21 thoughts on “Ruins

  1. wow. first off this definitely top 3 best combos of music and words. flawless execution there. this is seriously some shonda rhimes shit but sanmi flavored and i love it. just such a captivating opening. i feel like my sister that doesn’t even exist just lost the love of her life. phewww. very touching. cannot wait for part 2.

  2. My goodness, I would be lying if I said I have my mouth closed right now. That was without a doubt beautifully written. I especially enjoyed the build up to the end. Life is just too precious and short. Cherish the one’s you love. I can’t wait for part 2.
    Well done, Wordsmith!

  3. I loved this cus he dies in the end- but I also love it did tge little details- like her blood stained scarf that she holds on to
    Way to go!

  4. It’s crazy that there’s not one story of yours that one can point to and say they can’t relate to it in a way.
    Your writing is beautiful, and you’re only getting better.
    Wow, to G for this, can’t be shedding tears. Looking forward to the next part.
    Ruins seems like it’ll be very interesting.

  5. What the heck man? I swear, this made me tear up. This is a very beautiful piece. Depicts the cruelty of this life, how can something so precious just come to an end. Sigh…. I really look forward to rest of the story. Meanwhile, forgive me for not being consistent with the comments anymore. But I still read every piece. Keep up.

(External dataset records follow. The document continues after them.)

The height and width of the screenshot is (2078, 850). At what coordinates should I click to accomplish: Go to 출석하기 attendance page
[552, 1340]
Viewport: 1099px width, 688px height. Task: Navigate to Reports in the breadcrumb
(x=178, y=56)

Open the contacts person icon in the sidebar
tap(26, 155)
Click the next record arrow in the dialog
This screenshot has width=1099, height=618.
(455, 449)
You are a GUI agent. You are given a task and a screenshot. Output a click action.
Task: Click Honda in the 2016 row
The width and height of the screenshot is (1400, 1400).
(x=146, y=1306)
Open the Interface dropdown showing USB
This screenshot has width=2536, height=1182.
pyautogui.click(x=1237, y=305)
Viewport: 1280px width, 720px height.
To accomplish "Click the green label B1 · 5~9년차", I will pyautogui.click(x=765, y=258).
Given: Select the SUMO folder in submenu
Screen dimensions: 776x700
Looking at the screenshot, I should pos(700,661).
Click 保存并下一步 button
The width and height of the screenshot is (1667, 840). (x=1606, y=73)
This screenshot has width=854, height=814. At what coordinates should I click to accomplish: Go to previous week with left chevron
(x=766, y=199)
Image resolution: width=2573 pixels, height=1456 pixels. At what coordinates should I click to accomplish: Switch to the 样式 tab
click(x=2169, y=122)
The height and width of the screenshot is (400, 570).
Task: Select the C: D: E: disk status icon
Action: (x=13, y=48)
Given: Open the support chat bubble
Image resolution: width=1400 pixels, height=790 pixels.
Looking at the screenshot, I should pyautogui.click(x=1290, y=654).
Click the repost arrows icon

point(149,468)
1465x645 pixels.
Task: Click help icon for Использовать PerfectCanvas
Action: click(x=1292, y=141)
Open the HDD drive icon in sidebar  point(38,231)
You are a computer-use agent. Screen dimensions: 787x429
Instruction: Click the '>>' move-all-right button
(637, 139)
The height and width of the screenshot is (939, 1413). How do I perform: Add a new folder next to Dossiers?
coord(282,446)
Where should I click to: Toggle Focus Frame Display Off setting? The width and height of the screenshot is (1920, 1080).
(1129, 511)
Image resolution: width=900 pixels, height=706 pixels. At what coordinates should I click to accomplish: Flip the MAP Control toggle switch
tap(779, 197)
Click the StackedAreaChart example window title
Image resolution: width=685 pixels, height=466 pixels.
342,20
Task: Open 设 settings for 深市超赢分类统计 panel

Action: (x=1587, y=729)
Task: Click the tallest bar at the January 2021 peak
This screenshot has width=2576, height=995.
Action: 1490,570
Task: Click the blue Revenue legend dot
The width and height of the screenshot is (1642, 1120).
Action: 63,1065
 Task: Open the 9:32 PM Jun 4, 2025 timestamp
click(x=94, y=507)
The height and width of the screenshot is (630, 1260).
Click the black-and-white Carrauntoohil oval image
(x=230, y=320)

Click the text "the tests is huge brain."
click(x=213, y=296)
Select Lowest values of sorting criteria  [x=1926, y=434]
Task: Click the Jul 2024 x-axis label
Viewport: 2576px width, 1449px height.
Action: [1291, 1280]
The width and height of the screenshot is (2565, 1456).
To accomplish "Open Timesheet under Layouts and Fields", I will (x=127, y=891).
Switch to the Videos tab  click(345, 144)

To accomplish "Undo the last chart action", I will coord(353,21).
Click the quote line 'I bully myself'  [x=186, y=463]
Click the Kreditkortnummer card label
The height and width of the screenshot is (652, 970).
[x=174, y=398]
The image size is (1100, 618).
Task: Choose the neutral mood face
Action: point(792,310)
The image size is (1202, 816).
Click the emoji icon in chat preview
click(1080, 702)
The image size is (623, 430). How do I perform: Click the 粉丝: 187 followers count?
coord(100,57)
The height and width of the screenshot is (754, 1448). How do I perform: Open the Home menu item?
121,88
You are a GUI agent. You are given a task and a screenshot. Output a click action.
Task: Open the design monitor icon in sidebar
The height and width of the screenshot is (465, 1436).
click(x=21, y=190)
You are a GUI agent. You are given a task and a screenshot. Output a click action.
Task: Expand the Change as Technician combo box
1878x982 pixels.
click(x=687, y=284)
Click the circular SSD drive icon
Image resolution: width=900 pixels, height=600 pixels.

  6. Wow. Just wow. What the heck man!!
    This is so beautifully written. I hope Ms.T finds healing before the series is done.

  7. The music 👌 the beginning is so captivating and just how the story flows, I love it.
    The end 😥 she was so happy. Her life basically ended, pot of beans. I hope she recovers

  8. I can’t imagine that happening to me *tear* Felt this one for sure! Made me feel different cause I tried to imagine it (God forbid). I feel like I know who she is!. Well done! Patiently waiting for the next part. Well done Sanmi!

  9. Wow.. I’m loving this story already! Beautifully written as always Sanmi. If part 1 of the series can trigger this much emotion, I can’t wait to see what the rest of the series has in store.
    And that song was just 👌👌 – fits the story perfectly.

  10. FUCK FUCK FUCK. Why do you always do this? Youre going to ruin me. Damn Tony 😢😩. The song made it everything, I rate it and rate you. Welcome back Sanmi #SanmiSaturdays

  11. All I heard my self voice out was OHMY😯
    Can’t wait for the pt2…Beautifully executed Sanmi!!!

  12. This story hit so close to home. Sometimes when everything seems perfect, one life-changing event occurs and puts an end to any chance of happiness you ever had. This is going to be an emotional rollercoaster.

  13. Wow… I am not sure how to put this in words but this, is just too much.
    You see I had to stop coming here for a while because your stories are too much for me to take in. Deep sigh.

    Well done Sanmi

  14. That song was so perfect. Almost brought me to tears at the end. That kind of heartbreak must be hard to handle. I hope she finds love again!